> Work order
Within the listing below, how many lines contain "icon"? Only the number is wanted.

> Raw data
• • • • • • •

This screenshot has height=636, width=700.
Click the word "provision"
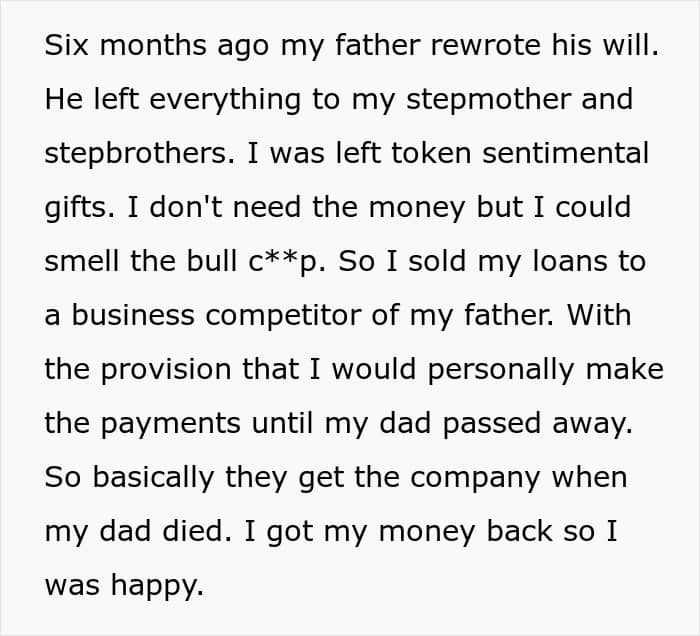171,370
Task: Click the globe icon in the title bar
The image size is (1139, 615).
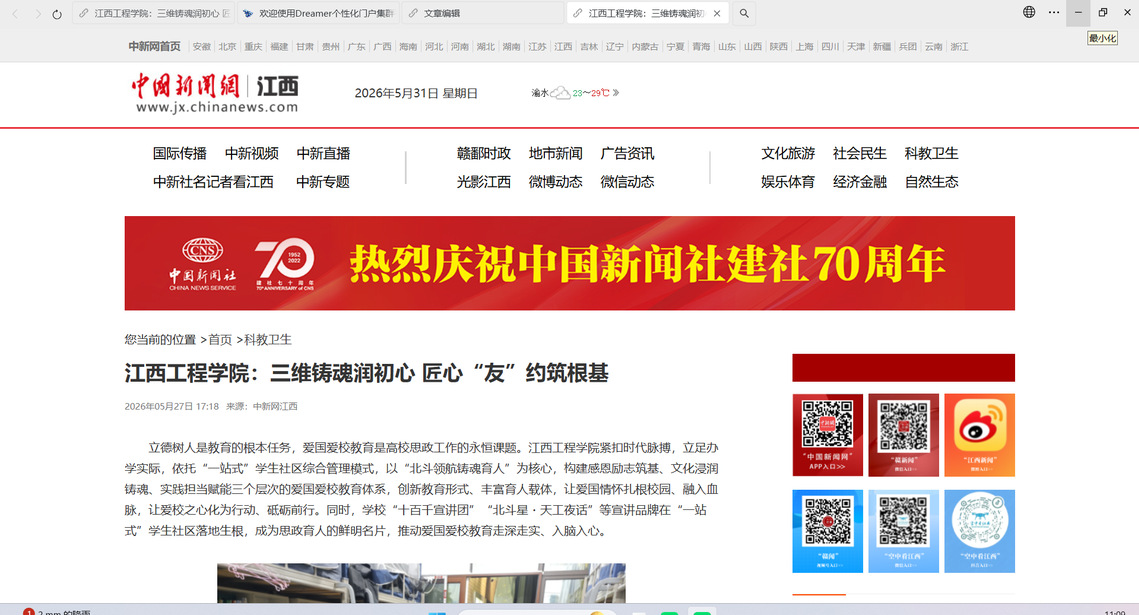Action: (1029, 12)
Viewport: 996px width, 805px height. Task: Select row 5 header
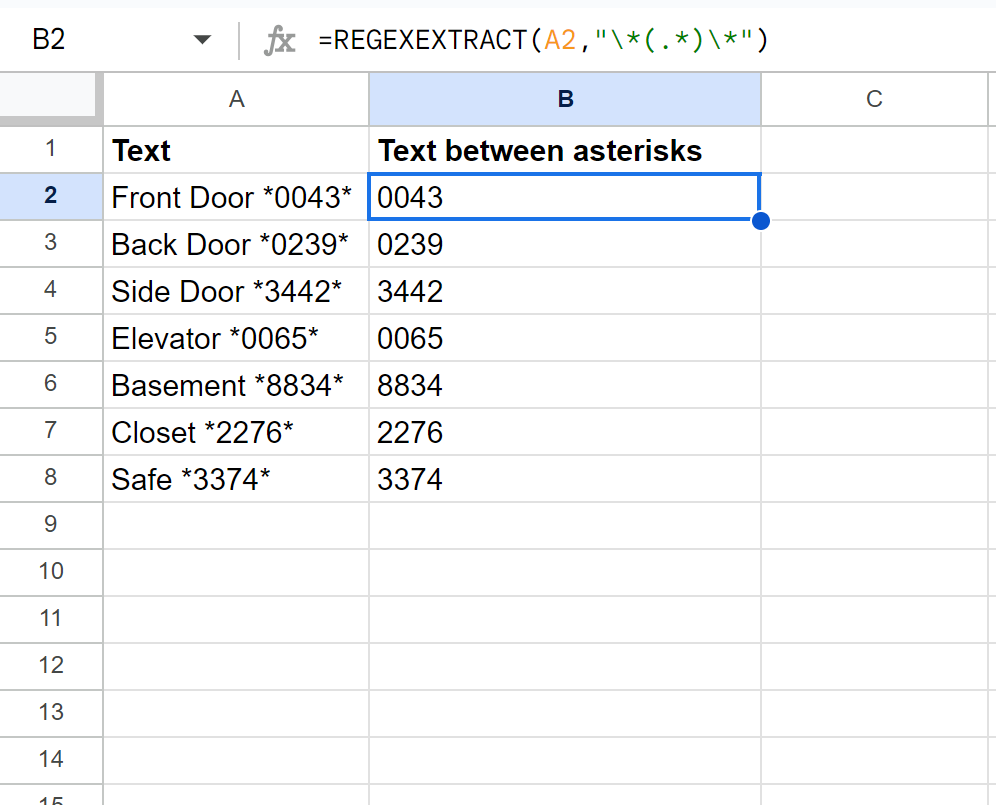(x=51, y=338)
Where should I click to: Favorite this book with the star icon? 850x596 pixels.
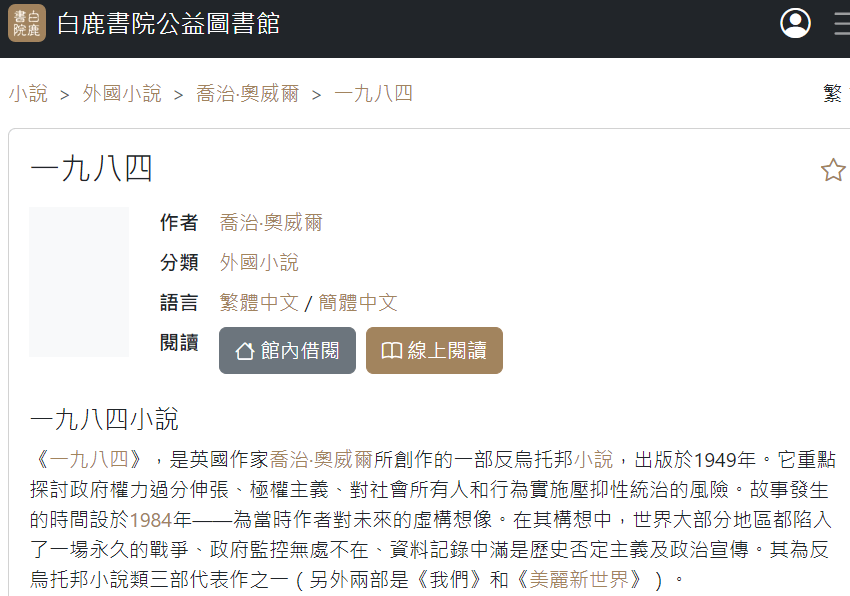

• • • • • • •

> Result
2